--- BEGIN Page ---

It was 2002. The St. Louis Airport Authority just bought the Bowerses’ family home in Bridgeton to make way for a $1 billion runway. The Bowers needed a house quick.

Bridgeton couple Linda and Conrad Bowers have lived in 3 homes in the city.

Yet, when Conrad saw Linda’s first pick, a solar house with no heating system, he instantly said, “No damn way.”

The house was love at first site for Linda, who attended a party in it 13 years before the house was hers. At the time, Linda was an art teacher at Pattonville Junior High School. She frequently passed and admired the house on her way to school.

“It’s an art teacher’s house,” Linda says. “It has more personality than any house in the neighborhood.”

Despite his original disdain of the house, Conrad’s opinion would quickly change.

The Bowerses have doubled the size of the house since they bought it. Bradley Bowers, Conrad and Linda’s son, designed the addition himself. He agreed with his father when he first saw his mother’s pick. The entire house needed updating. Cedar siding that covered the exterior of the house was falling apart.

--- END Page ---

- [Problem set]
a) In the article about the Bowers house, where was Linda teaching when she passed the house on her way to school?
b) Which people does the article about the Bowers house mention by name?

--- BEGIN Data provided ---

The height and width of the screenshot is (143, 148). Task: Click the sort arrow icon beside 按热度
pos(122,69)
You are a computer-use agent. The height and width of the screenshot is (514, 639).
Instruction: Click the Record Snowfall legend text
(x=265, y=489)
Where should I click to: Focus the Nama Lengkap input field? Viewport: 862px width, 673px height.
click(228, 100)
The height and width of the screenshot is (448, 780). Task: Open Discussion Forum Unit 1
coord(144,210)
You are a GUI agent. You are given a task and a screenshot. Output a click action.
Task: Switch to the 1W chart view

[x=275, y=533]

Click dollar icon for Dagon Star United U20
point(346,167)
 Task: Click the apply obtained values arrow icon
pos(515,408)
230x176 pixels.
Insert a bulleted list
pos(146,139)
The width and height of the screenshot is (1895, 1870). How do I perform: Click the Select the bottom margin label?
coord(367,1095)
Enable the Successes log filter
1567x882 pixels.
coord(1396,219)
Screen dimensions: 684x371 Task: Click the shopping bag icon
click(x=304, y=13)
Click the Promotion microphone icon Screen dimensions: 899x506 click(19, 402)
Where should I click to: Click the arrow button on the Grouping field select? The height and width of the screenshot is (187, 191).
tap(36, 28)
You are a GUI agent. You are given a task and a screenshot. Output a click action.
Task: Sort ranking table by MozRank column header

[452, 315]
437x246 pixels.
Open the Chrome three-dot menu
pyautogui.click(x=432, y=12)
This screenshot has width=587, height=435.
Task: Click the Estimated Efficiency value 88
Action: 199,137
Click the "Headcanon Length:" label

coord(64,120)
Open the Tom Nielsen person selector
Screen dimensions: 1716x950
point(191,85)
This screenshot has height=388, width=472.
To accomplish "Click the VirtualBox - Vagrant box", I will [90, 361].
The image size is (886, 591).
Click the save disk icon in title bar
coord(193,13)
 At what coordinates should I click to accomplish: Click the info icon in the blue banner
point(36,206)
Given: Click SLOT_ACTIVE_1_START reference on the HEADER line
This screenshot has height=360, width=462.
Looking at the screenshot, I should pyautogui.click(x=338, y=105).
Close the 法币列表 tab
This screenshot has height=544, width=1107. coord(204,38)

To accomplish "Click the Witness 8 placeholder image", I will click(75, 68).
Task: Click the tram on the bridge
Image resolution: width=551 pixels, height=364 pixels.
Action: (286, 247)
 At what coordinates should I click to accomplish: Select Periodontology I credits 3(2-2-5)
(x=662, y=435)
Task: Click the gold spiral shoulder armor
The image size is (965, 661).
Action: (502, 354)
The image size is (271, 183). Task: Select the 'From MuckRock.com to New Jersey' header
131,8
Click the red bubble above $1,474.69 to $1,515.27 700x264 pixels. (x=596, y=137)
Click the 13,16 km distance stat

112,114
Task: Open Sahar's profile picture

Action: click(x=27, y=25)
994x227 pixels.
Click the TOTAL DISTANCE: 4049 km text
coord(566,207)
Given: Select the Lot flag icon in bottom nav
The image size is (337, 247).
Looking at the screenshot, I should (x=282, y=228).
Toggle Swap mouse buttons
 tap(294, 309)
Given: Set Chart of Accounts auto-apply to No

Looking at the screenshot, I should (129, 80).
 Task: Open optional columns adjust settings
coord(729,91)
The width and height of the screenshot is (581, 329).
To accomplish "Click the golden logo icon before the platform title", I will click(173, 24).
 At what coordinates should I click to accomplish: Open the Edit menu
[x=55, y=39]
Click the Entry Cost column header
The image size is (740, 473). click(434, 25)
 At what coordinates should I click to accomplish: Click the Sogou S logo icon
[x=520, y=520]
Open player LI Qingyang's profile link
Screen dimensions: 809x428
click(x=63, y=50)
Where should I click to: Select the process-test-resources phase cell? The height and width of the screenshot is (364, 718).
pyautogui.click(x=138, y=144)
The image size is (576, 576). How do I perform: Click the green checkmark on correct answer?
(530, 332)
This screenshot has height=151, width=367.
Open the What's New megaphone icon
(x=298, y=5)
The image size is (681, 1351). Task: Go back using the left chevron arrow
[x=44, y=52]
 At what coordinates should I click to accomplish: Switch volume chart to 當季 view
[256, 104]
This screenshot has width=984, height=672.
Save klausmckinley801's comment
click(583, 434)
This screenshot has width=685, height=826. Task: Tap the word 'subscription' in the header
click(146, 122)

--- END Data provided ---

- [Answers for the tasks]
a) Pattonville Junior High School

b) Linda Bowers, Conrad Bowers, Bradley Bowers